Segment Start: MATERIAL SHOWN

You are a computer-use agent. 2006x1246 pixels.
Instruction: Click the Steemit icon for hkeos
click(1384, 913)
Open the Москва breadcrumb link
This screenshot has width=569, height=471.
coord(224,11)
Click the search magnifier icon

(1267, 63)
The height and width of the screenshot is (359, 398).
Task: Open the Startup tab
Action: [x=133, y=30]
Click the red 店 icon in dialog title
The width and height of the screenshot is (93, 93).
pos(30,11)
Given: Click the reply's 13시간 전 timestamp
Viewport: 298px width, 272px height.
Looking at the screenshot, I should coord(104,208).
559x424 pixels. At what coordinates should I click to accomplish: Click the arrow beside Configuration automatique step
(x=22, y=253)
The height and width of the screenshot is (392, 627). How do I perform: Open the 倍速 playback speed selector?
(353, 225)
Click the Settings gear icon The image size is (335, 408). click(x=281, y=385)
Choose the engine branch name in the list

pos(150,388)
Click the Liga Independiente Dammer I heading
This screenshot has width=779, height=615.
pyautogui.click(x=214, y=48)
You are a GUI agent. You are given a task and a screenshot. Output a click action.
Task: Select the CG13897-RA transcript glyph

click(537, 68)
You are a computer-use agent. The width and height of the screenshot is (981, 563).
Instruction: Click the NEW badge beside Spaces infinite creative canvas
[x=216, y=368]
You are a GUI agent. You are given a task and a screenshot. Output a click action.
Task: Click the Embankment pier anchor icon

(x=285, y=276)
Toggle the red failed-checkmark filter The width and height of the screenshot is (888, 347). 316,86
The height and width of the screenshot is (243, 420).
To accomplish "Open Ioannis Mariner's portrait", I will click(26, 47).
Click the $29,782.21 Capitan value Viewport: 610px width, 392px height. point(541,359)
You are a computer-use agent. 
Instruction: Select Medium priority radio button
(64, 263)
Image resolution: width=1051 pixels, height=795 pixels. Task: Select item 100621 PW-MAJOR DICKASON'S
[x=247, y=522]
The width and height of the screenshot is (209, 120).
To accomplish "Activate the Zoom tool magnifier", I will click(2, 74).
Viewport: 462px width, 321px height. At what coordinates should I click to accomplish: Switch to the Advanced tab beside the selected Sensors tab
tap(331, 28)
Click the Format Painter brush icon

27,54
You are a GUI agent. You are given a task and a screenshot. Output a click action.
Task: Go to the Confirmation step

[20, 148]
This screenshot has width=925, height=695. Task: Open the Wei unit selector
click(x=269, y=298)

Segment End: MATERIAL SHOWN

• WHAT NEEDS TO BE DONE: Each entry in the data must be copied exactly.

• WRITTEN REPLY:
You are a computer-use agent. 2006x1246 pixels.
Instruction: Click the Steemit icon for hkeos
click(1384, 913)
Open the Москва breadcrumb link
This screenshot has width=569, height=471.
coord(224,11)
Click the search magnifier icon

(1267, 63)
The height and width of the screenshot is (359, 398).
Task: Open the Startup tab
Action: [x=133, y=30]
Click the red 店 icon in dialog title
The width and height of the screenshot is (93, 93).
pos(30,11)
Given: Click the reply's 13시간 전 timestamp
Viewport: 298px width, 272px height.
Looking at the screenshot, I should coord(104,208).
559x424 pixels. At what coordinates should I click to accomplish: Click the arrow beside Configuration automatique step
(x=22, y=253)
The height and width of the screenshot is (392, 627). How do I perform: Open the 倍速 playback speed selector?
(353, 225)
Click the Settings gear icon The image size is (335, 408). click(x=281, y=385)
Choose the engine branch name in the list

pos(150,388)
Click the Liga Independiente Dammer I heading
This screenshot has width=779, height=615.
pyautogui.click(x=214, y=48)
You are a GUI agent. You are given a task and a screenshot. Output a click action.
Task: Select the CG13897-RA transcript glyph

click(537, 68)
You are a computer-use agent. The width and height of the screenshot is (981, 563).
Instruction: Click the NEW badge beside Spaces infinite creative canvas
[x=216, y=368]
You are a GUI agent. You are given a task and a screenshot. Output a click action.
Task: Click the Embankment pier anchor icon

(x=285, y=276)
Toggle the red failed-checkmark filter The width and height of the screenshot is (888, 347). 316,86
The height and width of the screenshot is (243, 420).
To accomplish "Open Ioannis Mariner's portrait", I will click(26, 47).
Click the $29,782.21 Capitan value Viewport: 610px width, 392px height. point(541,359)
You are a computer-use agent. 
Instruction: Select Medium priority radio button
(64, 263)
Image resolution: width=1051 pixels, height=795 pixels. Task: Select item 100621 PW-MAJOR DICKASON'S
[x=247, y=522]
The width and height of the screenshot is (209, 120).
To accomplish "Activate the Zoom tool magnifier", I will click(2, 74).
Viewport: 462px width, 321px height. At what coordinates should I click to accomplish: Switch to the Advanced tab beside the selected Sensors tab
tap(331, 28)
Click the Format Painter brush icon

27,54
You are a GUI agent. You are given a task and a screenshot. Output a click action.
Task: Go to the Confirmation step

[20, 148]
This screenshot has width=925, height=695. Task: Open the Wei unit selector
click(x=269, y=298)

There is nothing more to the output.